▸ The task:
Please answer these three questions from the house price report below.
1. What was the national median house price in March?
2. To what rate did house price inflation in Auckland ease?
3. Which index does Dominick Stephens prefer as a more accurate measure of house prices?

▸ Provided passage:
-- Begin --

House price inflation rose to an annual rate of 9.2% in March, up from just 8.2% in February, while the national median price stormed to a new record high of $440,000, up $25,000 in just a month, according to the Real Estate Institute.
However, sales volumes nationally were well down on the volumes reported on the same time a year ago, while inflation in the hot and volatile Auckland market eased to 12.1% after spiking to 16.9% in February.
The figures run directly counter to those produced earlier this week by government valuer Quotable Value.
Auckland and Canterbury/Westland both recorded new high median prices of $637,000 (up 13.3% on a year ago) and $401,000 (up 11.7% on a year ago), respectively. See here for full regional breakdown.
It appears clear, however, the effects of the Reserve Bank's 'speed limits' on high loan-to-value lending, introduced in October, are still causing severe distortions in the market.
Banks have pulled their low deposit lending back to well below the 10% limit imposed by the RBNZ and would-be first home buyers have as a consequence largely retreated from the market.
The fact that far fewer numbers of houses are being sold in lower price brackets has been seriously throwing around both the average and median prices recorded.
Westpac chief economist Dominick Stephens said house sales remained low in the REINZ's latest housing market figures, and the number of days required to sell a house rose slightly, "indicating that the housing market remains subdued".
But he said the price data emerging from the housing market was "a bit more mysterious". and was concerned that the REINZ's house price index "may have been skewed by the RBNZ's LVR restrictions".
"In the present circumstances, we prefer the Quotable Value monthly house price index as a more accurate measure of house prices. This has registered a sharp slowdown in house price inflation since the start of the year. The difficulty is that Quotable Value only records sales upon settlement, meaning the data is effectively two months behind the REINZ series.
"So the jury remains out on the trend in house prices. All we know for sure is that house price inflation was very slow two months ago."

-- End --

▸ Given information:
-- Begin --

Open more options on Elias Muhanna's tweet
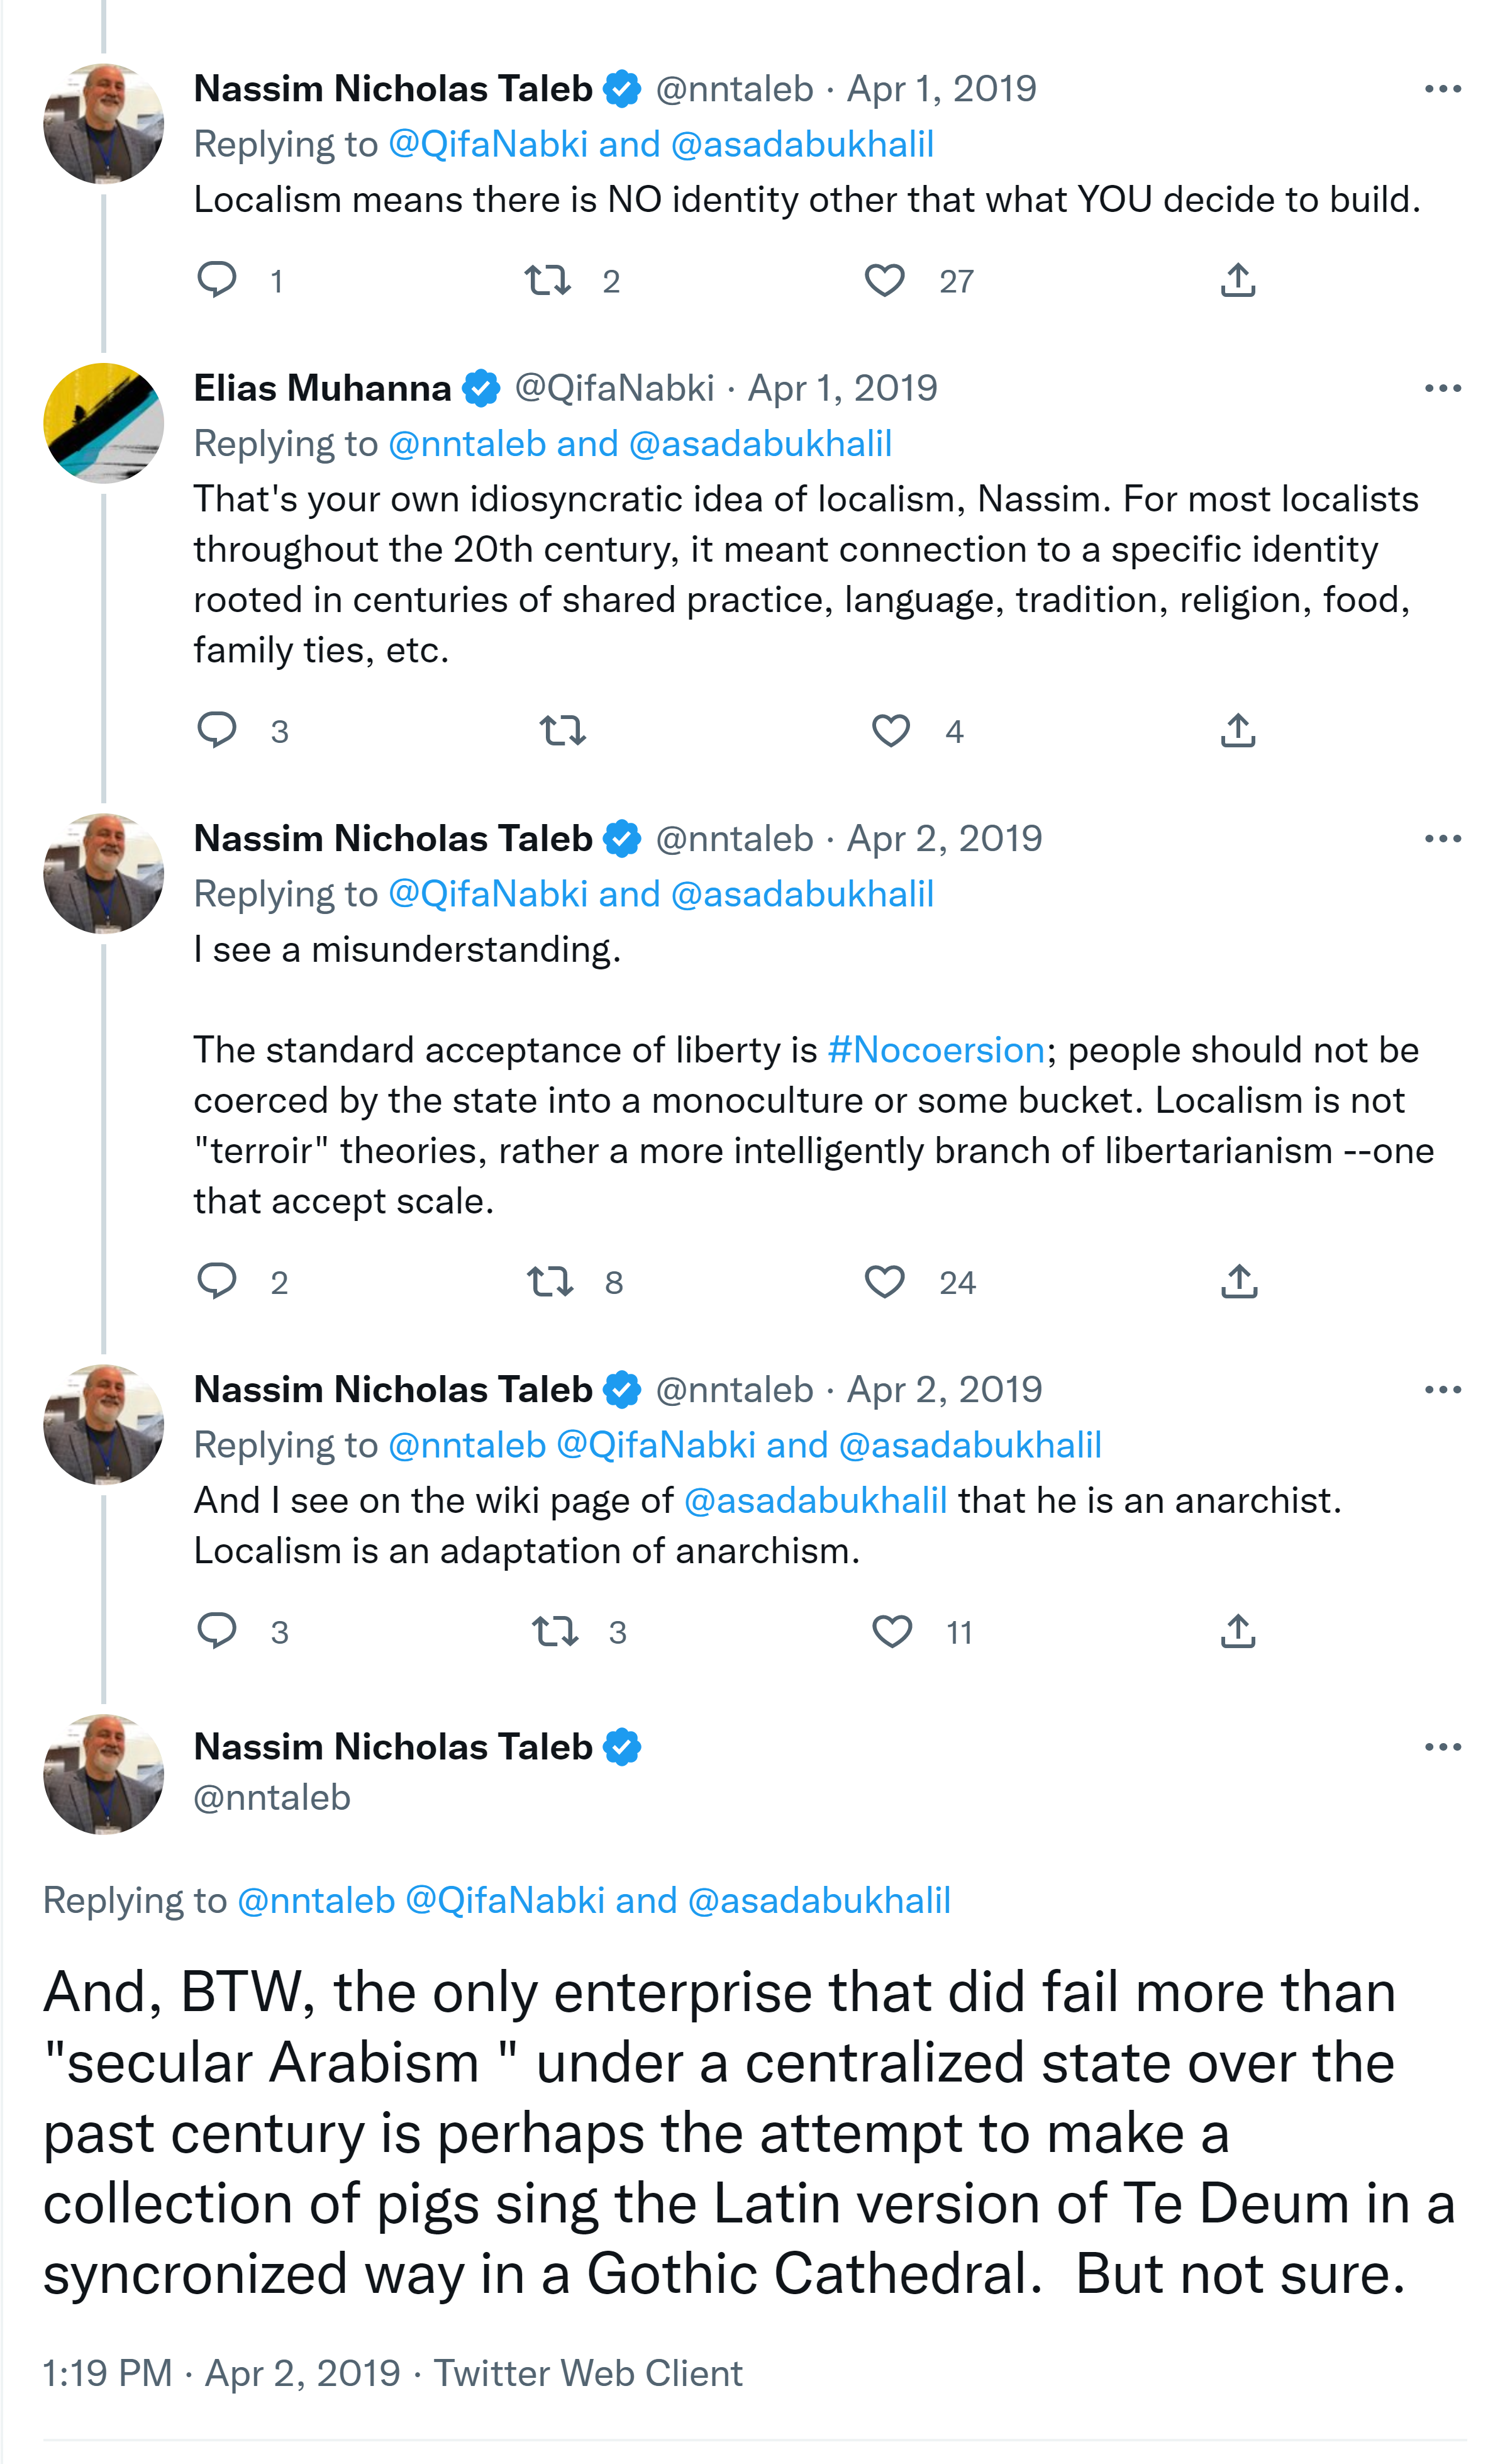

-- End --

▸ Solved problem:
1. $440,000
2. 12.1%
3. The Quotable Value monthly house price index